It was that kind of night.
The rhythmic flow of the North Carolina women’s basketball team, often played to the coursing beat of get-up-and-go passing and full-court dashes, devolved into a jumbled mess.
The passes, once seamless, on-target, ended up in the wrong hands — 29 times, to be exact.
So, too, did the final score, a 78-73 win for Syracuse , as UNC hosted all too hospitably and handled the ball all too charitably Thursday night.
“As a team, you can’t play good basketball turning the ball over, especially not us,” said freshman guard Diamond DeShields. “We run, and we get up and down the floor.

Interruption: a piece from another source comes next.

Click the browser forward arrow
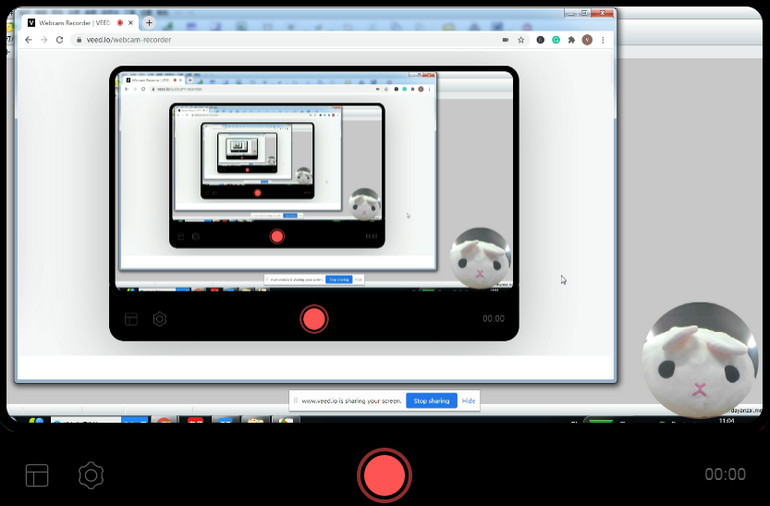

“When we turn the ball over, we’re stopping the game, allowing them to get set up.”
UNC (17-4, 5-2 ACC ) owed its second-half carnage to 18 turnovers dispersed among the team, even the associate head coach. Andrew Calder credited one giveaway to himself, the result of distracting a player while berating an official.
“Twenty-eight turnovers,” Calder said, omitting one for his own misstep. “I never thought this team would have 28 turnovers.”
UNC, led by a cavalcade of gifted freshmen guards, squandered a 14-point lead at halftime due , in part, to some unforced panic, Calder said. But Syracuse (16-5, 5-3 ACC ), known for a suffocating defense, turned slipshod marking in the first half into a second-half vice-grip.